Print

Print


Excellent proposed work item for phase 2!

> -----Original Message-----
> From: Discussion of the Developing Date/Time Standards
> [mailto:[log in to unmask]] On Behalf Of Saašha Metsärantala
> Sent: Tuesday, June 28, 2011 4:21 PM
> To: [log in to unmask]
> Subject: [DATETIME] Reliability and probabilities
> 
> Hello!
> 
> In Annex A, there is a suggestion to implement reliability in the
> future.
> Hereby, I suggest to modify its syntax and implement it in level 2 now.
> 
> My suggestion focuses on both machine processing and human readability.
> It is also quite comprehensive and allows a granularity enough for most
> needs. Furthermore, its implementation would be really easy.
> 
> As of the EDTF specification, question marks occurring outside URIs are
> never followed by anything else than a tilde, a slash or a dash (which
> possibly could be extended to "T", "Z", and colon) - never a digit.
> 
> In my suggestion, question marks could be followed by one or two digits.
> That makes the BNF expression really easy with a rhs for UASymbol as:
> 
> ( "?" ( "0" | oneThru9 digit? )? | "~" )
> 
> thus we would also skip "?~".
> 
> Let's now focus on the semantics of this suggestion.
> 
> The first or only digit would be an indication of the reliability, with
> a 10-procent granularity. The digit one would represent a reliability
> of 10% and the digit nine would mean 90%. If the reliability is around
> zero, we could remove the whole date. If the reliability is (nearly)
> 100 percent, we could remove the question mark.
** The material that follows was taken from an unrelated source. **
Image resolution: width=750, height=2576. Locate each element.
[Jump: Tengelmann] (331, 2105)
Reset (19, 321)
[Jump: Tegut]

The semantics of the
> digit zero would be "unknown reliabity".
> 
> When the first digit is non-zero, the optional second digit would
> indicate the statistical dispersion in a more or less Gauss-like pdf
> (not PDF!).
> Roughly, that would be something quite similar to standard deviation.
> More precisely, I suggest that the digit one would mean plus / minus
> ten percent. Likewise, the digit four would mean plus / minus fourty
> percent.
> 
> Of course, we would remain within zero to 100 percent.
> 
> Here, I give some examples:
> 
> 2011?0 - maybe 2011, but with an unknown reliability
> 
> 2011?1 - with approximately 10 percent reliability, the date was 2011,
> that is 10(+undef/-undef)%
> 
> 2011?9 - with approximately 90 percent reliability, the date was 2011,
> that is 90(+undef/-undef)%
> 
> 2011?90 - with approximately 90 percent reliability, the date was 2011,
> that is 90(+0/-0)%
> 
> 2011?21 - with approximately 10 to 30 percent reliability, the date was
> 2011, that is 20(+10/-10)%
> 
> 2011?43 - with approximately 10 to 70 percent reliability, the date was
> 2011, that is 40(+30/-30)%
> 
> 2011?93 - with approximately 60 to 100 percent reliability, the date
> was 2011, that is 90(+10/-30)%, but the reliability is most likely
> around 90%.
> 
> 2011?82 - with approximately 60 to 100 percent reliability, the date
> was 2011, that is 80(+20/-20)%, but the reliability is most likely
> around 80%.
> 
> Both the syntax and the semantics are remarkably straightforward and
> easy to learn and implement. This would also probably cover most use
> cases.
> 
> A further improvement could of course be to introduce a third digit to
> take into account pdf asymetries, but I suggest to introduce the one-
> to-two-digit construction in the level two and leave the three-digit
> version in Annex A for possible future features.
> 
> Regards!
> 
> Saašha,